Friday, February 20, 2015

Classic Films in Focus: PEOPLE WILL TALK (1951)

Cary Grant is best remembered today for a long list of great films, including comedies like Bringing Up Baby (1938) and The Philadelphia Story (1940) and Hitchcock thrillers like Notorious (1946) and North By Northwest (1959). Although not as well-known as those undisputed hits, People Will Talk (1951) is a warm and very funny romantic comedy about the human side of the medical profession. Written and directed by Joseph L. Mankiewicz, the movie stars Grant as a sympathetic doctor who insists on the individual humanity of each of his patients, even though his concern for them often goes far beyond the limits of his professional obligation.

Grant plays Noah Praetorius, a successful physician with a habit of collecting people who need him, from the mysterious Mr. Shunderson (Finlay Currie) to the desperate Deborah Higgins (Jeanne Crain). His popularity and success make him the target of a jealous colleague (Hume Cronyn), who hopes to discredit Praetorius by dredging up the secrets of his previous work, his unconventional methods, and his unusual associates.

The romantic angle depends on Praetorius’ evolving relationship with Deborah, a single young woman who attempts to kill herself when Praetorius tells her that she’s pregnant. The doctor saves her life and lies to her in order to prevent a second attempt, but somewhere along the way he falls in love with her, too. Grant balances the serious and comic aspects of this situation perfectly, and Jeanne Crain gives the troubled heroine a powerful appeal. The idea of a romance building around an unmarried woman’s pregnancy seems surprising, even shocking, for the time, but the movie handles it with delicate sympathy, with the details about Deborah’s dead lover calculated to make a contemporary audience forgive her transgression and deem her worthy of the hero’s unconditional acceptance.

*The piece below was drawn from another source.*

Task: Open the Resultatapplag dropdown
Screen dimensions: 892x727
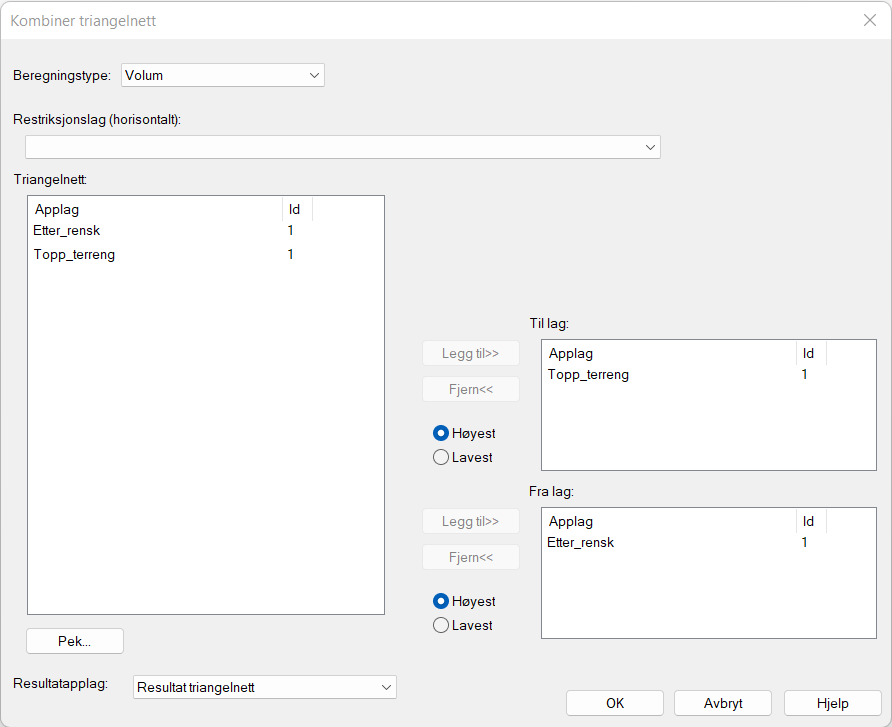Action: 264,687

Several especially engaging character actors provide ample support for the romantic leads and help to steer the movie back into comedic territory. Finlay Currie proves a real scene-stealer as the simple-minded Shunderson, whose history turns out to be both pitiful and bizarre. Hume Cronyn is delightfully petty and vindictive as Grant’s chief antagonist, Professor Elwell, and Margaret Hamilton has a great uncredited appearance at the start of the film as a former housekeeper who knows something about the good doctor’s past. Walter Slezak and Sidney Blackmer round out the cast as some of the doctor’s loyal friends, and there’s a wonderful scene in which the three men act like children in their enthusiasm over a toy train set.

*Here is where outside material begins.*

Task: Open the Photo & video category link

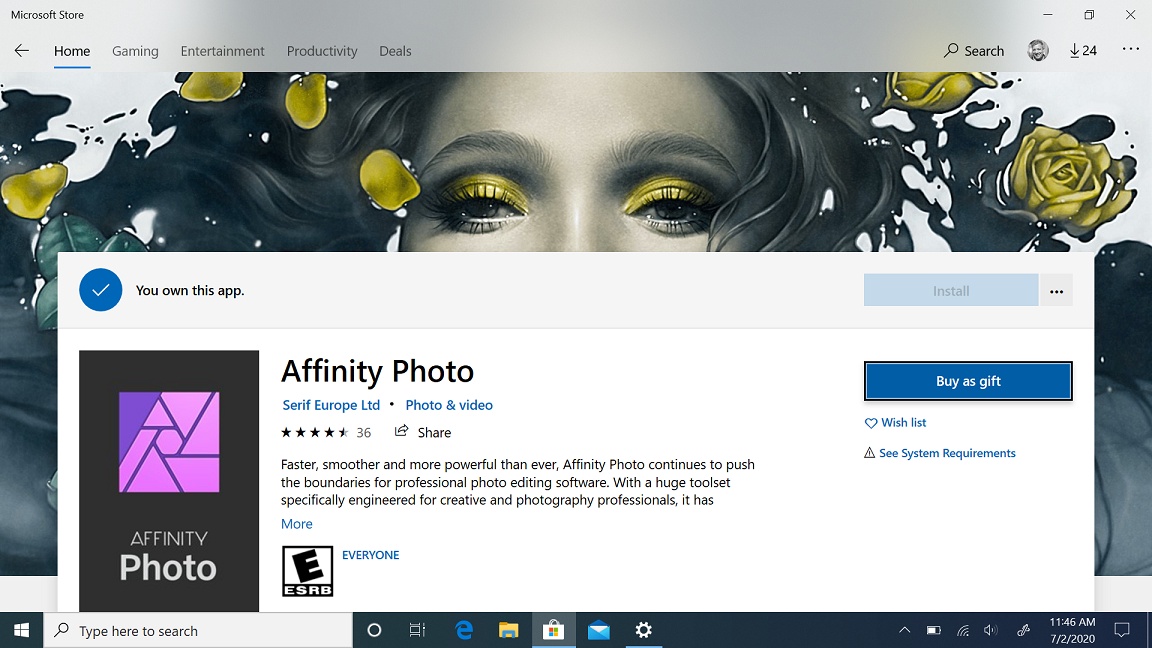Action: [448, 405]
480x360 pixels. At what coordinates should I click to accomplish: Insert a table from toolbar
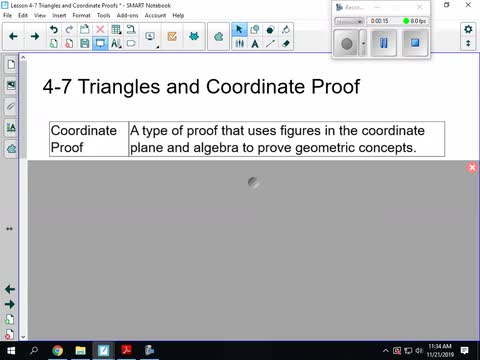(x=116, y=30)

Try Holiday (1938), Arsenic and Old Lace (1944), and The Bachelor and the Bobby-Soxer (1947) for more Cary Grant comedies. You’ll find Jeanne Crain in Leave Her to Heaven (1945), A Letter to Three Wives (1949), and Pinky (1949). A four-time Oscar winner, Joseph L. Mankiewicz also directed memorable women’s pictures like Dragonwyck (1946), The Ghost and Mrs. Muir (1947), and All About Eve (1950). Look for the wonderful Scottish actor Finlay Currie in I Know Where I’m Going! (1945), Great Expectations (1946), and Ben-Hur (1959). Finally, catch Hume Cronyn in Lifeboat (1944), The Seventh Cross (1944), and The Postman Always Rings Twice (1946).